What to do: Leaving out all pictures, transcribe exactly the lines between the line with "You are a computer-use agent. 880x517 pixels." and the last line of the records below, both included.

_ _ _ _ _

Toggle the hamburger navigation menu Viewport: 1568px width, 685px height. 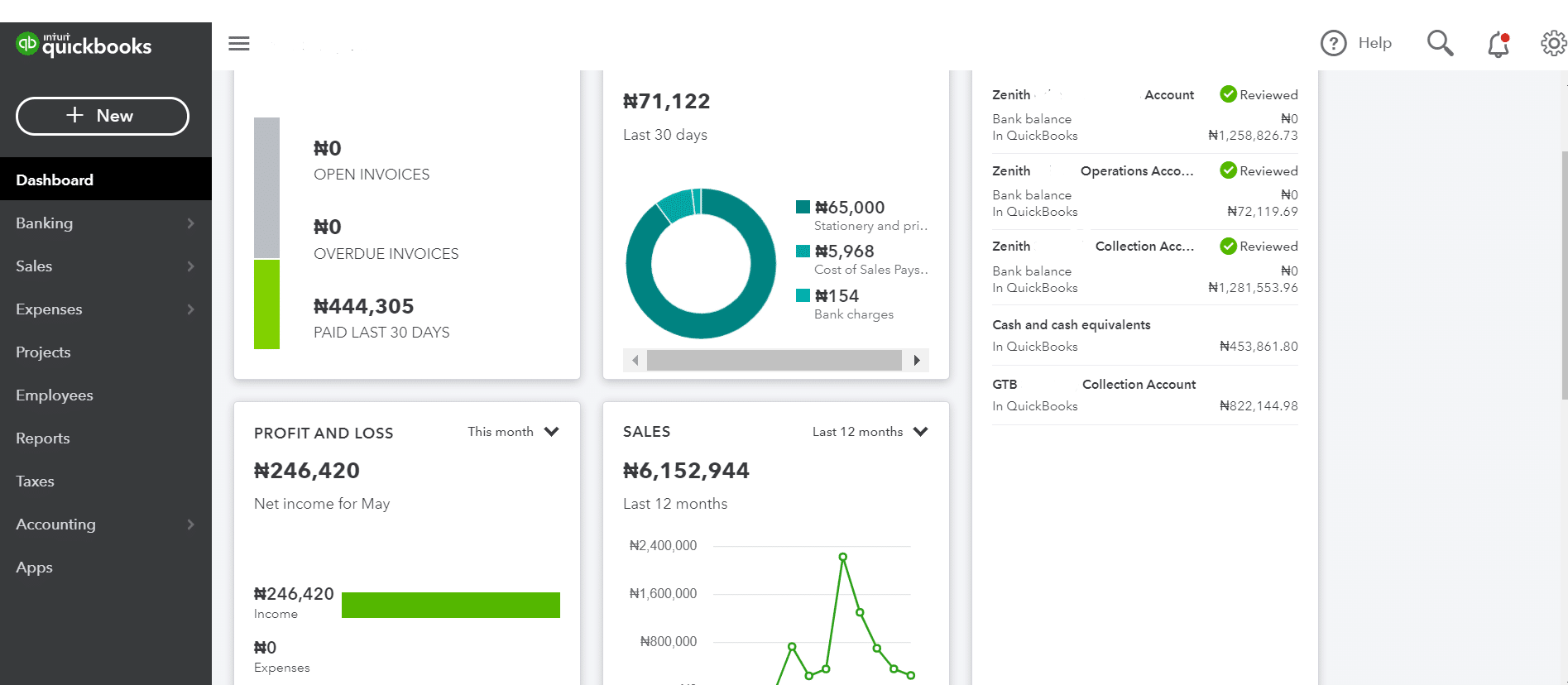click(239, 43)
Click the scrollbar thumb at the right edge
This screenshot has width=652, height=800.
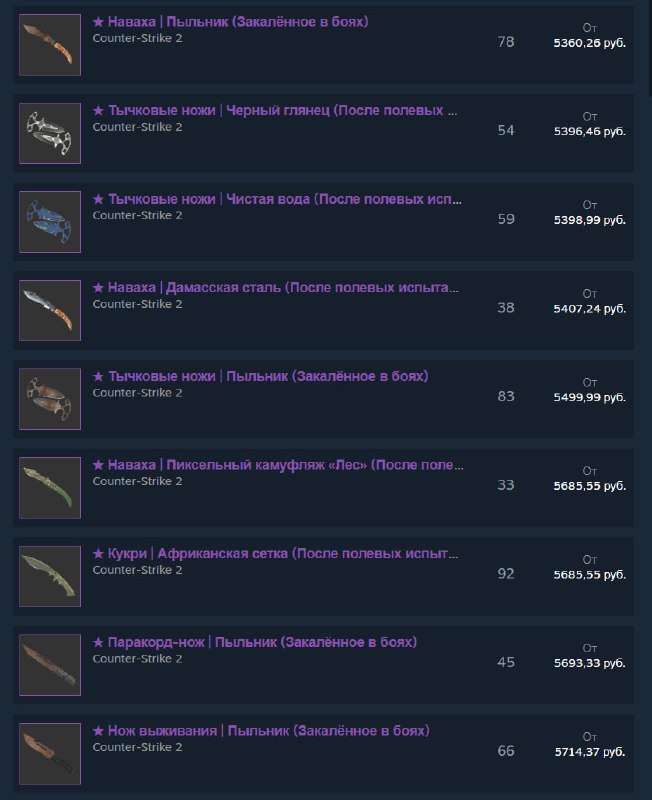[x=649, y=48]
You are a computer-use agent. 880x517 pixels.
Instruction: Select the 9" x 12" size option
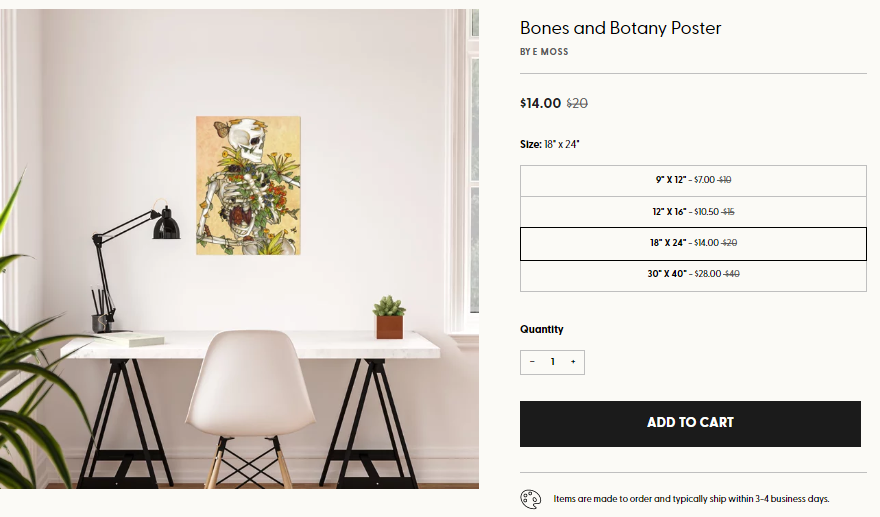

_ _ _ _ _

Written answer:
You are a computer-use agent. 880x517 pixels.
Instruction: Select the 9" x 12" size option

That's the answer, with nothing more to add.